So not only do airships like the Hindenburg utilize anti-gravity tech (Helium is lighter than air), they are also more fuel efficient than any modern jet airliner or vehicle!


> Each of Hindenburg’s four LOF-6 (DB-602) 16-cylinder engines had an output of 1320 hp @ 1650 RPM (maximum power), and 900 hp @ 1480 RPM.
> 
> The normal cruise setting was 1350 RPM, generating approximately 850 hp, and this setting was usually not adjusted during an ocean crossing.  The engines were started with compressed air, and could be started, stopped, and reversed in flight.
> 
> Using 2:1 reduction gearing, each engine drove a 4-bladed, fixed-pitch, 19.7′ diameter metal-sheathed wooden propeller (created from two 2-bladed props fused together).
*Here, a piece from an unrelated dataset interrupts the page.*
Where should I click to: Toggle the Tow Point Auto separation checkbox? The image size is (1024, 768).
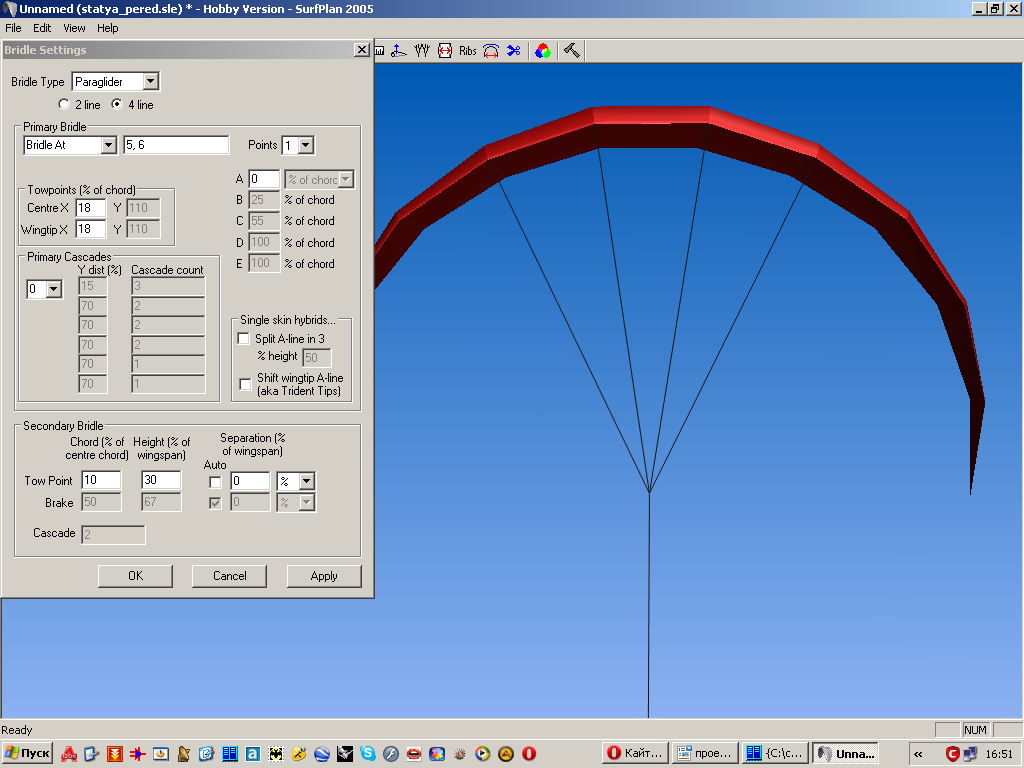click(215, 481)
> There were plans, never implemented, to add a fifth engine car, containing a Daimler-Benz diesel *adapted to burn hydrogen*.  The proposed installation would have been an experiment to improve the ship’s economy and efficiency by burning hydrogen which would otherwise have been valved.  (Hindenburg valved between 1 and 1-1/2 million cubic feet of hydrogen on an average north Atlantic crossing.)
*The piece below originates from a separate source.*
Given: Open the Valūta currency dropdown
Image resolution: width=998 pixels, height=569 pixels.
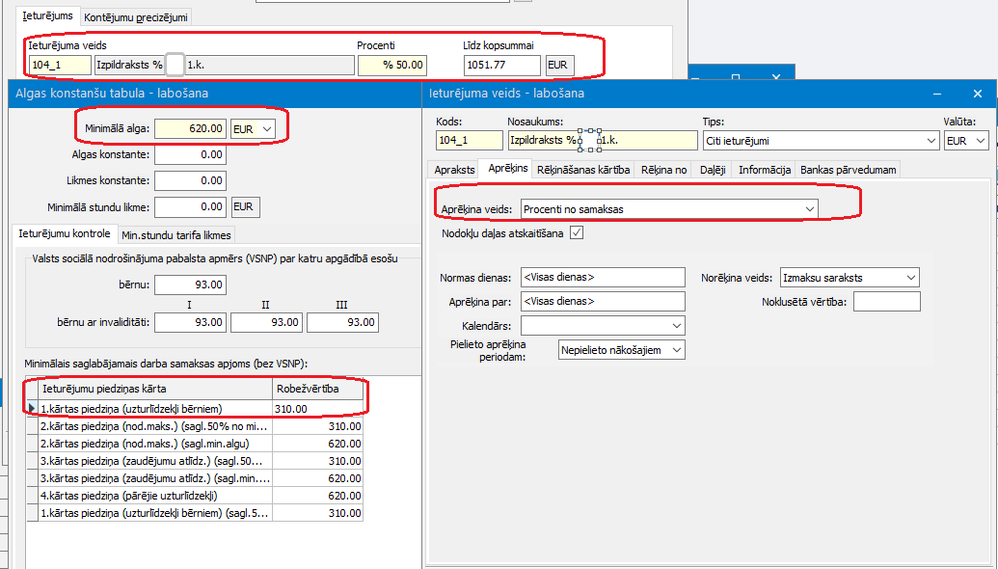Looking at the screenshot, I should (979, 141).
An engine designed to burn the valved hydrogen?  That's damn near a free energy device, or about as close as you can get when it comes to travel of this scale.

*Did you know:*

One ton of coal has the same thermal energy as 188 gallons of petroleum?
The Hindenburg was capable of flying around the world in 1936 without stopping for fuel?
One modern Airbus carries enough fuel to power the Hindenburg 6 times across the Atlantic?
So its safe, efficient, cheap, luxurious, and well received by the public.  What could possibly go wrong?
*The Horror!*

​
The story of the Hindenburg crash is all that remains of the history of this incredible flying machine.  Let's start with the "official" explanation.



> The Hindenburg disaster at Lakehurst, New Jersey on May 6, 1937 brought an end to the age of the rigid airship.
> 
> The disaster killed 35 persons on the airship, and one member of the ground crew, but miraculously 62 of the 97 passengers and crew survived.
> 
> After more than 30 years of passenger travel on commercial zeppelins — in which tens of thousands of passengers flew over a million miles, on more than 2,000 flights, without a single injury — the era of the passenger airship came to an end in a few fiery minutes.





> Almost 80 years of research and scientific tests support the same conclusion reached by the original German and American accident investigations in 1937: It seems clear that the Hindenburg disaster was caused by an electrostatic discharge (i.e., a spark) that ignited leaking hydrogen.
> 
> The spark was most likely caused by a difference in electric potential between the airship and the surrounding air: The airship was approximately 60 meters (about 200 feet) above the airfield in an electrically charged atmosphere, but the ship’s metal framework was grounded by its landing line; the difference in electric potential likely caused a spark to jump from the ship’s fabric covering (which had the ability to hold a charge) to the ship’s framework (which was grounded through the landing line). A somewhat less likely but still plausible theory attributes the spark to coronal discharge, more commonly known as St. Elmo’s Fire.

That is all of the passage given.